Selected extract:
↓↓↓
The proposed method receives a raw image and its corresponding mask, i.e., ground-truth, as input, both with 512 width and height. A pre-trained VGG-16 is being used. The first three layer blocks of the VGG-16 are being frozen in order to apply transfer learning to our model, since the feature extraction has been learned in a different context, the current objective is to learn the new layers and relate their features with the new problem.
The binary cross entropy loss is used, assigning more weight to the foreground in order to alleviate the imbalancement in the data, i.e., number of foreground pixels much higher than the background ones, and also taking in consideration when there are not any foreground pixels. The optimizer used is Adam [Kingma2015], proposing better results amongst other tested optimizers, i.e., RMSProp, Gradient Descent, AdaGrad [Duchi2012] and AdaDelta [Zeiler2012], and the batch size is 4.
A maximum number of 80 epochs is defined, stopping the training if the validation loss does not improve after 10 epochs, this can be achieved by using the early stopping callback. The learning rate starts at 1e-4, and is reduced after 5 epochs by a factor of 0.1 if the learning stagnates, by applying a reduce on plateau callback.
↑↑↑
Provided data:
↓↓↓
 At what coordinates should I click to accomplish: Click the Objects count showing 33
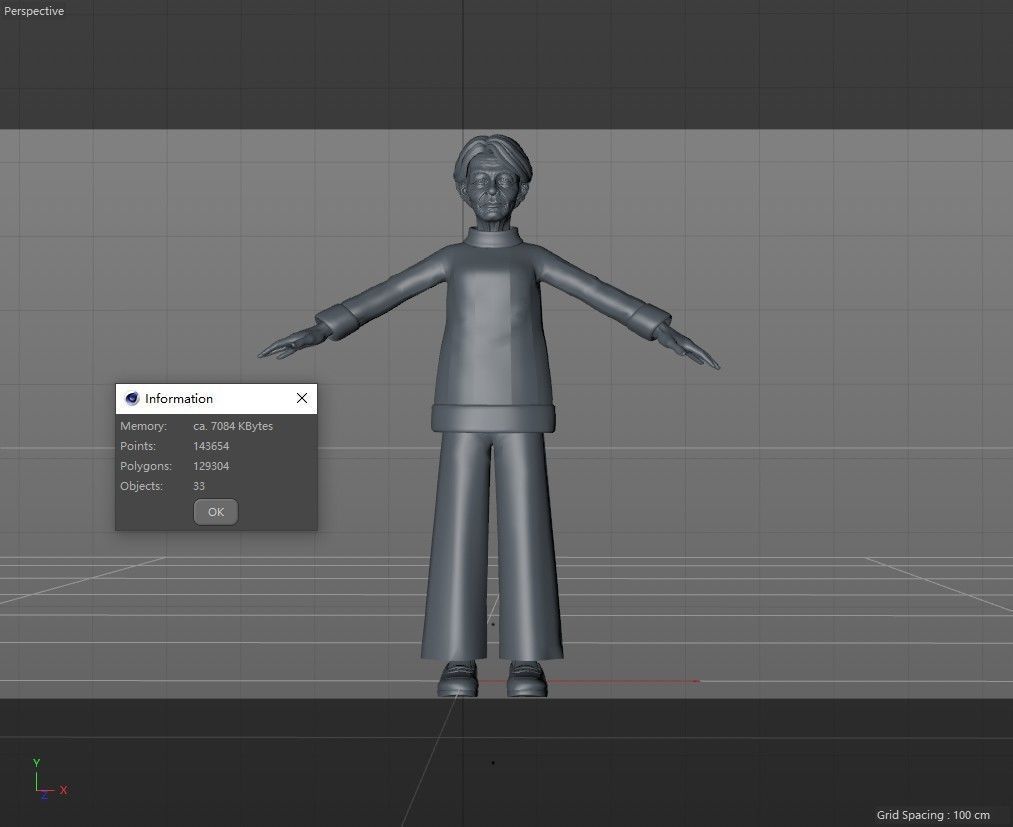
↑↑↑
Exercise brief: Copy out verbatim everything from "The proposed method" down to "the new problem." in the training-setup passage above.

Result of this task:
The proposed method receives a raw image and its corresponding mask, i.e., ground-truth, as input, both with 512 width and height. A pre-trained VGG-16 is being used. The first three layer blocks of the VGG-16 are being frozen in order to apply transfer learning to our model, since the feature extraction has been learned in a different context, the current objective is to learn the new layers and relate their features with the new problem.